EAGLE PASS, Texas—When flash floods submerged Eagle Pass, one resident told relief volunteers, “God is against me!” The disaster marked the fourth time his home had been flooded, and the distraught man also told volunteers about his father’s recent death and his wife’s health problems.
“We took him to a back room, prayed with and over him, and asked God’s blessing,” said Mike Benton, the SBTC Disaster Relief (DR) logistics officer during the recovery efforts. Benton noted that the man calmed down after the prayer.
“The next day, when they finished up his house, he was happy. He apologized.
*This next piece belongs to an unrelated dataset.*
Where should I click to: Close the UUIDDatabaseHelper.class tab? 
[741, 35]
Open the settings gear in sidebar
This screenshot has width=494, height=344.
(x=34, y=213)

He explained he was just overwhelmed,” Benton said.
DR teams deployed to Eagle Pass, last week in response to flooding caused by 10 inches of rain that fell upon the area Oct. 9. Volunteers began arriving Eagle Pass on Sunday following the storm and stayed through the week to provide mud-out and clean-up units, office and kitchen units, chaplains, and assessors.
Work was concentrated in flooded homes situated along the three arroyos cutting through the city of Eagle Pass. SBTC DR efforts focused on the Seco Mines, Becos Street and Elm Creek areas, said Julian Moreno of Uvalde, SBTC DR incident leader during the deployment.
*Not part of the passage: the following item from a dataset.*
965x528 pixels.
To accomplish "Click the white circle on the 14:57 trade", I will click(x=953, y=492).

By the week’s end, mud-out and clean-up teams had worked on 36 homes. As a result of evangelism efforts, they saw 21 people make professions of faith and distributed 74 Bibles.
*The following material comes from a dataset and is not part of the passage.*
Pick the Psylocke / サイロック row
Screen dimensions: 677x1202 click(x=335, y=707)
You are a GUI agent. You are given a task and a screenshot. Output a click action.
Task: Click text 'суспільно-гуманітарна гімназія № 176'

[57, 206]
Sometimes Bibles wound up with the unlikeliest of recipients. Driving through a checkpoint while leaving Eagle Pass, Benton was stopped by a border patrolman requesting proof of citizenship. The officer accepted the Bible offered by Benton, who recalled, “I could see in my rearview mirror that he was looking at it.”
When DR workers knocked on the door of one home in the Seco Mines area, a young man who was obviously ill invited them inside.
“He looked yellowish and had a bloated stomach,” Moreno said. “He was weak and had been trying to pull off baseboards with a small pry bar.” Volunteers learned the man was undergoing chemotherapy.
“Physically, I do not have the strength to do what I need to do in my home,” the man said.
“He had serious medical problems,” Moreno said. “We had gotten there in time. We shared God’s word. He responded to the opportunity to accept the Lord.”
After the man had prayed to accept Christ, he asked if he could pray again.
“He bowed his head and started praying, thanking God for having sent us there to help him out at a critical and difficult time of his life,” Moreno said, noting that the man explained that his mother was a Christian who took the family to church but that he had strayed from God.
“I am coming back to the Lord,” the man said.
SBTC DR volunteers averaged 20-25 per day, some from as far away as Texarkana. Teams were housed at Quemado First Baptist Church, said Scottie Stice, SBTC director of disaster relief, who praised the church and pastor Brouning Lentz for opening their mission center to volunteers.
Stice also lauded First Baptist Church of Eagle Pass for hosting the SBTC DR operations center. “Pastor Jeff Oliver and his church were a big help to us logistically.”